Optimal Reference Panel Design in Ancient DNA Imputation from Coalescent Theory, Simulation, and Real Data Application with an Ancient Reference Panel
Optimal Reference Panel Design in Ancient DNA Imputation from Coalescent Theory, Simulation, and Real Data Application with an Ancient Reference Panel
Sousa da Mota, B.; Kumar, K.; Reich, D. E.; Zoellner, S.
AbstractImputation is widely used in the ancient DNA (aDNA) field to determine which phenotypically important alleles ancient individuals carried, to study natural selection, and to detect segments of the genome that are shared between individuals identical by descent. However, rare variant imputation is less accurate, and rare variants tend to be excluded from downstream analyses. State-of-the-art imputation methods leverage large reference panels, improving rare variant accuracy in modern targets. However, it is unclear how to identify optimal panels for aDNA targets. It seems plausible that aDNA reference panels would improve imputation of aDNA, but no such panels have been assembled or tested. We leveraged analytical results from coalescent theory and complementary simulations to evaluate both performance of large modern panels, and ancient panels' impact on aDNA imputation. For modern panels, sample sizes as small as 5,000 saturate imputation performance and model misspecifications in standard imputation algorithms increase imputation error for rare and intermediate frequency variants.

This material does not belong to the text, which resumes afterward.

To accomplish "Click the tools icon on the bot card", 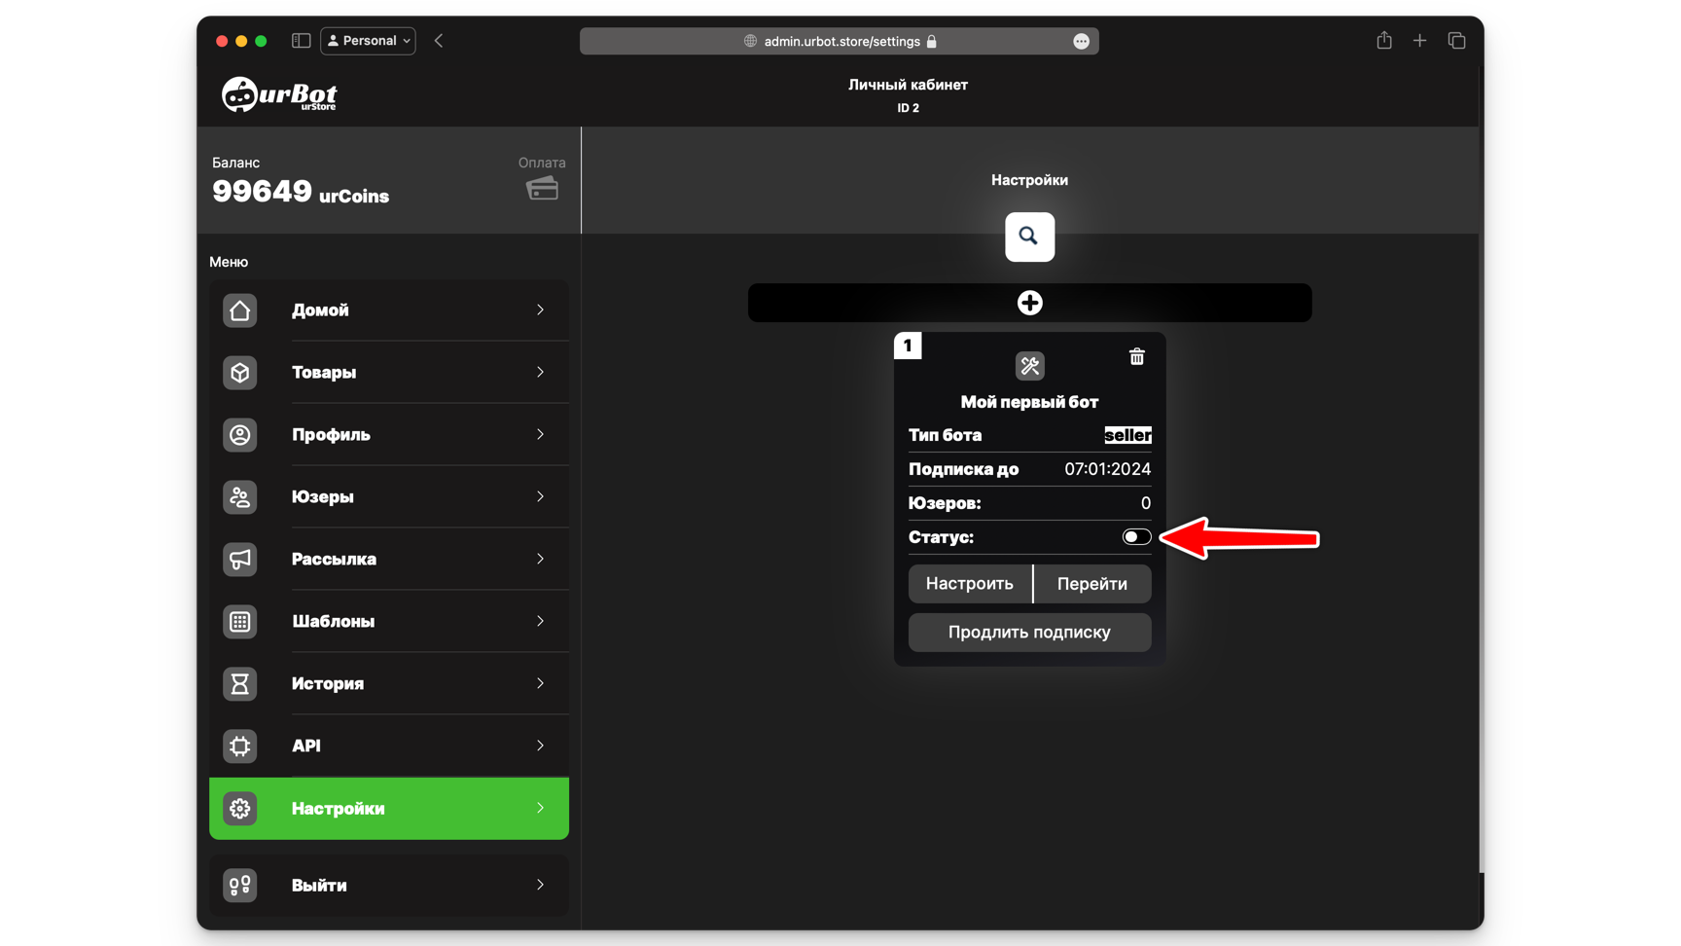I will [x=1029, y=366].
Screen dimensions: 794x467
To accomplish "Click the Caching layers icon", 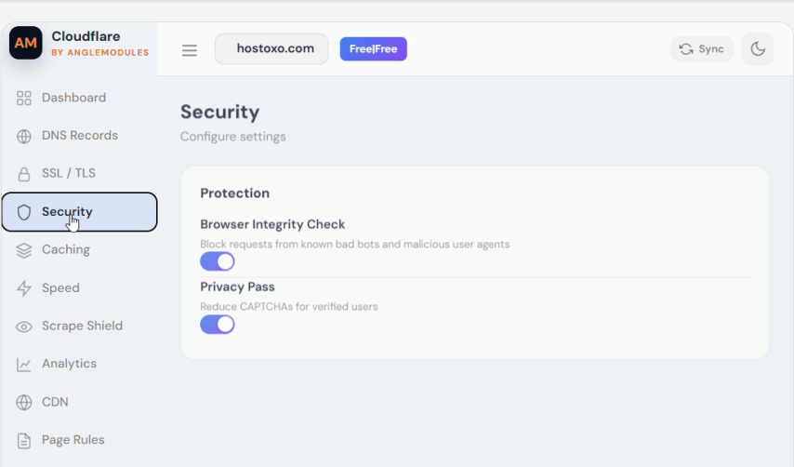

For instance, for European hunter-gatherers, non-reference imputed variants with derived allele frequency less than at least 2% should be removed. Including aDNA genomes in a modern reference panel substantially improved imputation accuracy in analytical modelling and simulations, particularly, for rare variants and older samples from groups with low effective population size. We assembled a joint reference panel with 1000 Genomes and 95 ancient samples and used it to impute 95 downsampled genomes, finding modest gains in imputation performance. This approach can rescue rare variants typically discarded from current imputation pipelines and may prove useful as the number of ancient samples increases.